Rien ne vaut la PénicillineV donnée à la dose de 50 000 Unités/kg en 2 prises par jour : elle est supérieure à la pénicilline injectable dont les taux sériques sont rapidement insuffisants et à l'amoxicilline qui favorise la résistance du pneumocoque aux antibiotiques. Quand commencer ? Dés l'âge de 3 mois, âge auquel les anticorps maternels transplacentaires commencent à disparaître. Jusqu'à quand ? Aucun consensus : certainement jusqu'à 5 ans, pour beaucoup 15 ans surtout s'il existe une infection à pneumocoque dans les antécédents.

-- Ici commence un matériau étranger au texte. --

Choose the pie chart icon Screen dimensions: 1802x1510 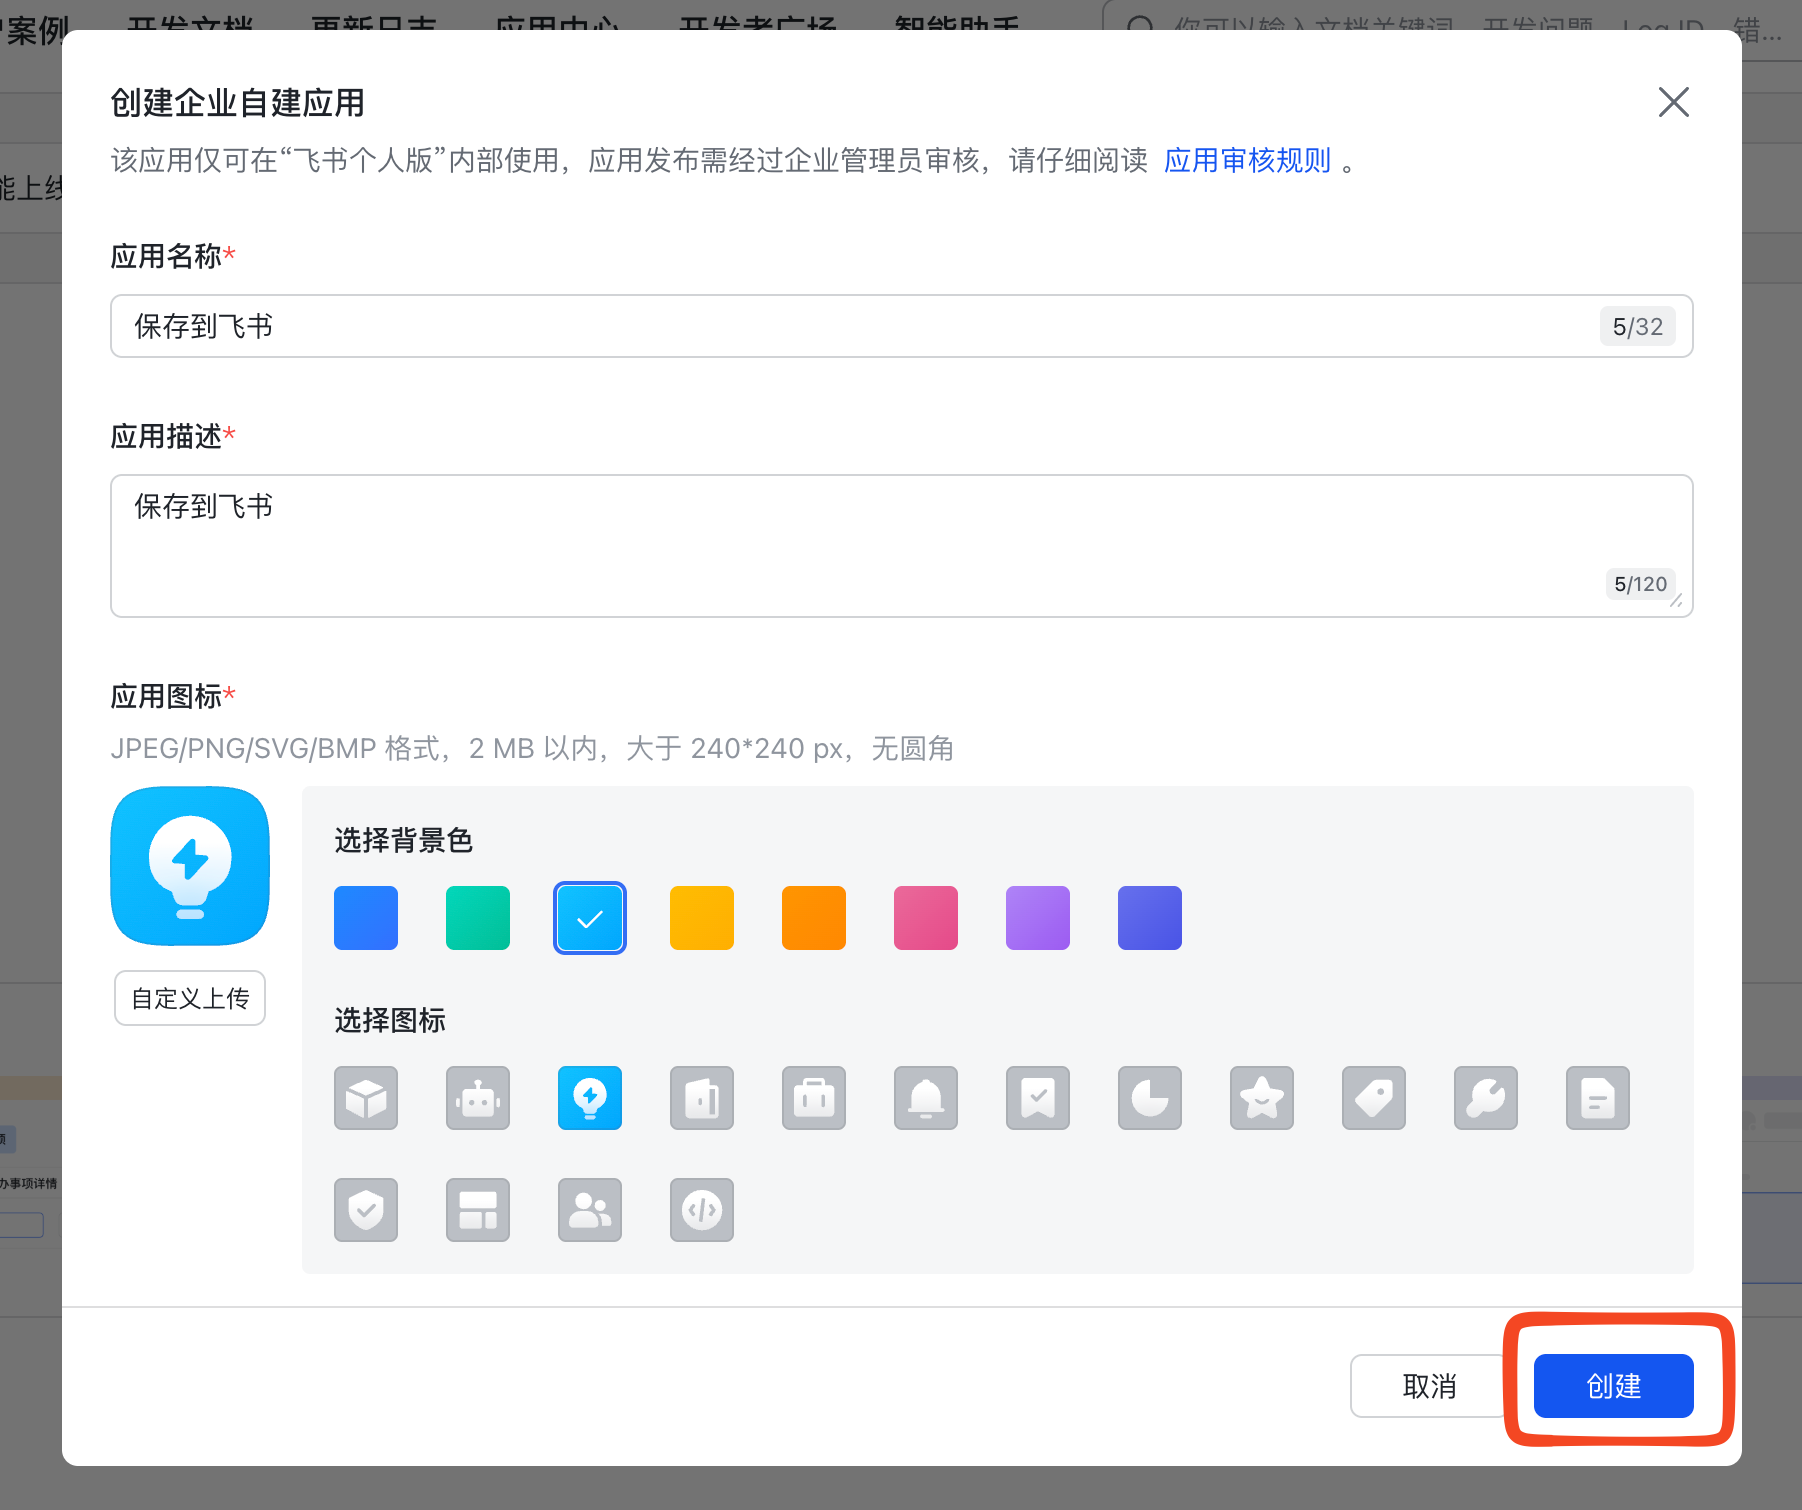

2. Vaccin anti-pneumococcique

Le vaccin anti-pneumococcique à 23 valences n'est pleinement efficace qu'après 2 ans : certains le proposent dès 9 mois avec un rappel tous les 3 ans : il ne dispense en aucun cas du traitement préventif par la PénicillineV. L'arrivée d'un vaccin anti-pneumococcique à 7 puis 13 valences (PREVENAR) conjugué à une protéine a l'immense avantage de protéger dès les premières semaines de la vie et d'entraîner une production plus élevée d'anticorps. On peut espérer que ce vaccin contenant les 13 sérotypes penumococciques les plus virulents induira une protection très élevée contre les redoutables méningites et septicémies, si fréquentes chez le drépanocytaire.

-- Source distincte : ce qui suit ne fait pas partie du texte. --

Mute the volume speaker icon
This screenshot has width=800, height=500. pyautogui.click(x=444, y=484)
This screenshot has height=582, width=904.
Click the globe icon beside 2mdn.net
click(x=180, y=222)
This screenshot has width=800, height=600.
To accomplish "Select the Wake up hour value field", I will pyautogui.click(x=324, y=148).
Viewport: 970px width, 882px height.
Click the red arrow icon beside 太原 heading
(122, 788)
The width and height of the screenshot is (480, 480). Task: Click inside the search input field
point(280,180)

3. Vaccin anti-haemophilus

Heureusement proposé à tous les enfants béninois de moins de 2 ans, il devra être effectué en priorité dès le deuxième mois chez le drépanocytaire.

4. Vaccin anti-grippal

La primo vaccination se fait dès l'âge de un an avec une 1/2 dose répétée à un mois d'intervalle ; un rappel devant être effectué chaque année avec une 1/2 dose jusqu'à 10 ans, une dose ensuite.

IV. Proposition de calendrier vaccinal

Naissance BCG + Polio O
6 semaines DT Coq + Polio + Hib Hépatite B
10 semaines DT Coq + Polio O + Hib Hépatite B
14 semaines DT Coq + Polio O + Hib
9 mois Roux ou ROR Hépatite B
12 mois Pneumo 23 ? + Grippe
13/14 mois Grippe
18 mois DT Coq + Polio 0 + Hib + 2ème ROR
24 mois Pneumo 23 + Grippe
Après 2 ans TyphimVi (pour tous les enfants)
3 ans Grippe
4 ans Grippe
5 ans Pneumo 23 Rappel DT Coq + Polio
Chaque année Grippe
Tous les 3 ans Pneumo 23

Les vaccins contre le méningocoque, A-C ou mieux ACW135Y sont recommandés après l'âge de 18 mois et indispensables en cas d'épidémie.

Règle d'or : apprendre aux parents à surveiller la température de leur enfant et à consulter pour toute fièvre > 38,5° C.